Hyper Text Transfer Protocol (HTTP)

Category: Networks

Hyper Text Transfer Protocol (HTTP)

You can think of a web page as a set of related HTTP transactions. Each transaction consists of a request and a response, which runs on TCP (typically on port 80).

Fetching a Web Page

protocol://host:port/path
  1. Resolve server to IP address using DNS.
  2. Establish a TCP connection to the server.
  3. Send an HTTP request for the page.
  4. Await HTTP response
  5. Execute/fetch embedded resources and render the page.
  6. Close the TCP connection.

Static vs. Dynamic Web-pages

Static web pages are pre-built and served as-is to the client. Dynamic web pages are built on the server and served to the client to be run/interpreted (usually with JavaScript).

Methods

Method Description
GET Read a Web page
HEAD Read a Web page's header
POST Append to a Web page
PUT Store a Web page
DELETE Remove the Web page
TRACE Echo the incoming request
CONNECT Connect through a proxy
OPTIONS Query options for a page

Status Codes

Code Description Example
1xx Informational 100 Continue - server agrees to handle client's request
2xx Success 201 Created - resource created - posted data
3xx Redirection 304 - Not Modified - client should use cached version
4xx Client Error 404 Not Found - resource not found
5xx Server Error 503 Service Unavailable - server overloaded

Performance

Page Load Time (PLT)

The time it takes to download and display the entire content of a web page in the browser. Small increases in PLT can have a significant impact on user satisfaction. Depends on many factors including the page's content, the network RTT and bandwidth, and HTTP caching/TCP optimizations.

HTTP/1.0

Uses one TCP connection per request. This can be slow due to the overhead of setting up and tearing down connections. Also used sequential requests to all resources, requiring multiple TCP connections to the same server.

Decreasing PLT

  • Reduce content size (minify, compress, etc.)
  • Change protocol to make more efficient use of TCP (HTTP/2)
  • Reduce the number of round trips (e.g., DNS prefetching, cahing, proxying)
  • Move content closer to the client (CDN, edge caching)

In practice, this might look like:

  • Browser runs multiple HTTP instances in parallel to fetch resources? Not good in practice, exacerbating network bursts and loss.
  • Make a single TCP connection to the server and multiplex multiple HTTP requests over it. Issue of how long to keep the connection open, and can actually be slower for some use cases.

HTTP Caching and Proxies

Users often revisit web pages, so caching is important. Some strategies include:

  • Expires header: specifies a date after which the resource is invalid.
  • Heuristic expiration: cacheable, freshly valid, not modified recently.
  • Revalidation: check with the server if the resource is still valid.
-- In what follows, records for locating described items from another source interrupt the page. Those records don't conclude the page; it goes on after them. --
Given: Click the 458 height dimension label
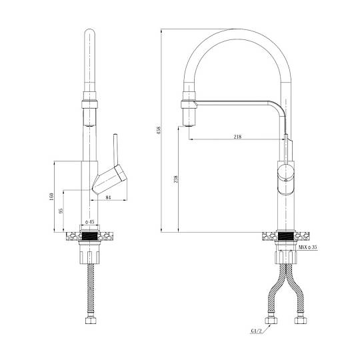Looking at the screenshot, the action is click(159, 130).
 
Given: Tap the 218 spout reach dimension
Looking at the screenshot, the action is click(237, 137).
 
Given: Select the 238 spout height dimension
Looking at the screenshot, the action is click(175, 179).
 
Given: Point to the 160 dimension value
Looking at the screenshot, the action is click(51, 197).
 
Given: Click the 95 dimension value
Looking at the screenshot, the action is click(61, 211).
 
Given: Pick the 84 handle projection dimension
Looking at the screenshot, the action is click(109, 197).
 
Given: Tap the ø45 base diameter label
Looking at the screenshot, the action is click(90, 222).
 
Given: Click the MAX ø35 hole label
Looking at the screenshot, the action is click(308, 247).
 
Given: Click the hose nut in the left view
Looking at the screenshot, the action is click(91, 321).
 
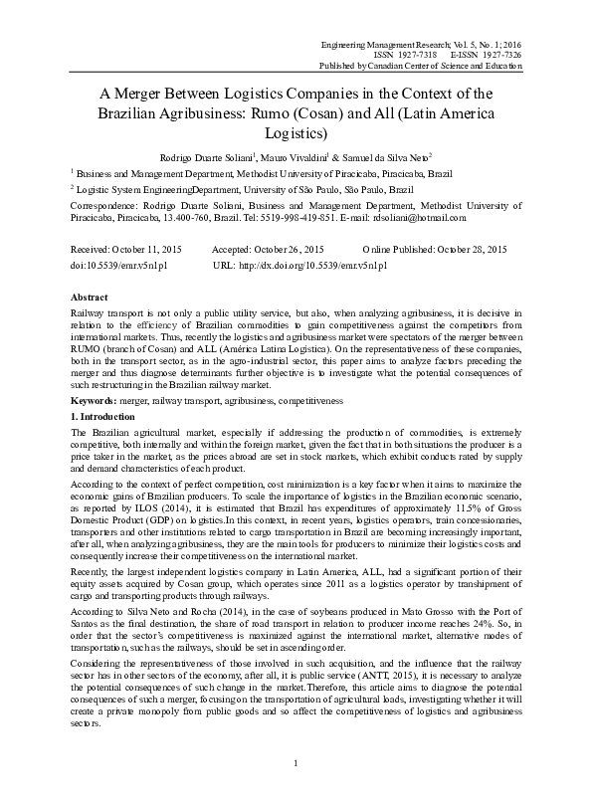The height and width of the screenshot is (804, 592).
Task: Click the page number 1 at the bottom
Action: (x=296, y=790)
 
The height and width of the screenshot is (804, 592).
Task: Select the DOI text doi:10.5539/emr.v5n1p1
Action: (x=117, y=268)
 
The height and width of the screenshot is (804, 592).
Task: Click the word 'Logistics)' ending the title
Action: (x=296, y=130)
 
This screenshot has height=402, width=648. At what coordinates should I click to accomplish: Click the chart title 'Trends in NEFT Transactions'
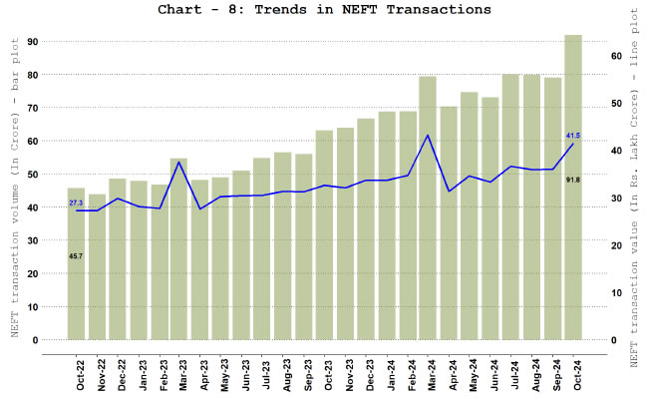(x=324, y=10)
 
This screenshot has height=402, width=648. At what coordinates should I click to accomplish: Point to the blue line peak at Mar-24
(x=428, y=136)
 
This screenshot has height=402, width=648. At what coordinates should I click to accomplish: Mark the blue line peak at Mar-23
(x=178, y=162)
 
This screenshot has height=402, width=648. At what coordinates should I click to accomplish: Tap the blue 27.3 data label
(x=76, y=202)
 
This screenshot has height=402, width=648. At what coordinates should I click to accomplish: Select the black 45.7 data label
(x=76, y=256)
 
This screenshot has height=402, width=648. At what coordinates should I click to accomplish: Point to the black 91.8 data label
(x=573, y=179)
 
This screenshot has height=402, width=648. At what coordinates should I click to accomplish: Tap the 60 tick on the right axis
(x=616, y=56)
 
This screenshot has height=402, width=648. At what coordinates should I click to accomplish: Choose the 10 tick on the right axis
(x=616, y=293)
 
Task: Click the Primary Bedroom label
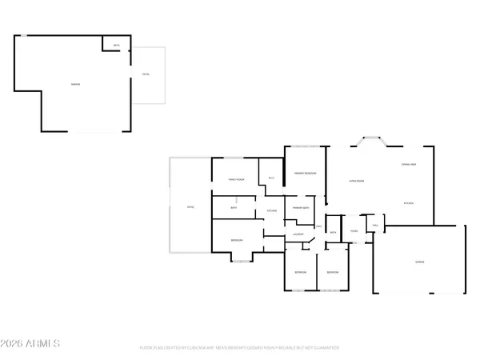point(305,173)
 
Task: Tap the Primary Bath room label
point(302,208)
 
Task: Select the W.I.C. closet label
point(271,178)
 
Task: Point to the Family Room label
point(235,179)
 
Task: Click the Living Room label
point(357,181)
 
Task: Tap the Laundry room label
point(298,234)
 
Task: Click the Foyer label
point(353,231)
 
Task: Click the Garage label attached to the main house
point(419,262)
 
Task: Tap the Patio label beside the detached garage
point(146,74)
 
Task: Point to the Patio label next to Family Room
point(190,206)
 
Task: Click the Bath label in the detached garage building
point(117,46)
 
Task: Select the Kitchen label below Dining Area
point(408,203)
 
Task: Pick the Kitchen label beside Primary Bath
point(271,210)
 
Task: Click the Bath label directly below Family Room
point(234,208)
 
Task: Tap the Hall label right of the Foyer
point(374,226)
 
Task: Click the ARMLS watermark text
point(32,343)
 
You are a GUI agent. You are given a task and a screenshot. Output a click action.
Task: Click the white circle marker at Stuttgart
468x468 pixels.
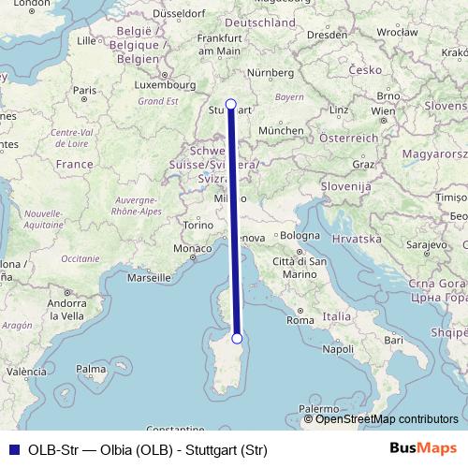pyautogui.click(x=231, y=104)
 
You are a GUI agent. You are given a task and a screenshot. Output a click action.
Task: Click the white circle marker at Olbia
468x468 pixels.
pyautogui.click(x=237, y=339)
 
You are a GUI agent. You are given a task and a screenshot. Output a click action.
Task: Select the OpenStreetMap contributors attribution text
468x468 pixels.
pyautogui.click(x=387, y=419)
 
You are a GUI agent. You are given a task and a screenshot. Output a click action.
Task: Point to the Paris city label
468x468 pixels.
pyautogui.click(x=86, y=91)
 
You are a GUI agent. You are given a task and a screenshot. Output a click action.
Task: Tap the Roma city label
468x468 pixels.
pyautogui.click(x=301, y=320)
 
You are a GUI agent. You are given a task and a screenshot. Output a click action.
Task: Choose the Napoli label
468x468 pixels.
pyautogui.click(x=337, y=348)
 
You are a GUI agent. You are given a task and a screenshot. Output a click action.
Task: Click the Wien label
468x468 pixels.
pyautogui.click(x=382, y=110)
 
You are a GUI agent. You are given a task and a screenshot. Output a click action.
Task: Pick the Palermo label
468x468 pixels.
pyautogui.click(x=319, y=409)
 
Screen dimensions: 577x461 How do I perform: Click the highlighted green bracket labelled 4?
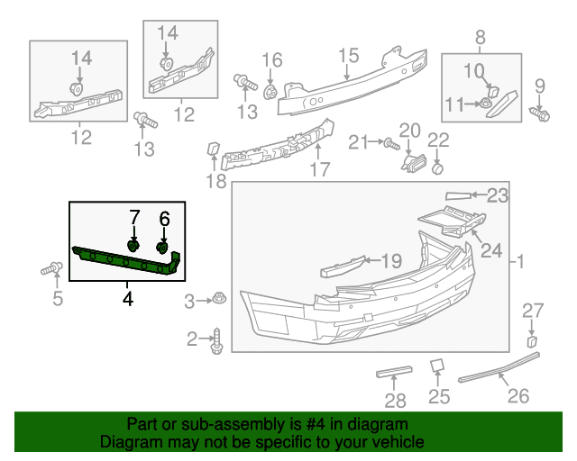pyautogui.click(x=125, y=260)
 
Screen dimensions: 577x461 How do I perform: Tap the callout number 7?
pyautogui.click(x=134, y=217)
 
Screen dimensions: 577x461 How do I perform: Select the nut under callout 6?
pyautogui.click(x=162, y=248)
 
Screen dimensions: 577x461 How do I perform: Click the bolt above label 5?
pyautogui.click(x=51, y=268)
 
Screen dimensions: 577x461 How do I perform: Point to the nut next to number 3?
pyautogui.click(x=219, y=297)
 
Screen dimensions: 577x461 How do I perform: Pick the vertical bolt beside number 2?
pyautogui.click(x=216, y=341)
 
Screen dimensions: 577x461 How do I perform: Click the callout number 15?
pyautogui.click(x=348, y=56)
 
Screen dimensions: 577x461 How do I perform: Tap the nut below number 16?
pyautogui.click(x=270, y=92)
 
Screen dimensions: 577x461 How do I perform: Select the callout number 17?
pyautogui.click(x=320, y=169)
Proxies can cache resources on behalf of clients, reducing the load on the server and speeding up the response time for clients. However, they can also introduce security and privacy concerns.

The general workflow for a proxy is:

  1. Client sends a request to the proxy.
  2. Proxy checks the expiry for the resource
  3. If the resource is still valid, the proxy returns it to the client. Otherwise, the proxy fetches the resource from the server.
  4. The proxy fetches the resource, and maybe some metadata through headers like Not-Modified and updates its cache.
  5. The proxy returns the resource to the client.

This places an intermediary between the pool of clients and the server, which can be useful for load balancing, security, and privacy. Has the added benefit of being able to improve physical locality of data to be closer to clients while in the cache. Benefits are limited by secure/dynamic content, and the "long tail" of resources that are rarely accessed.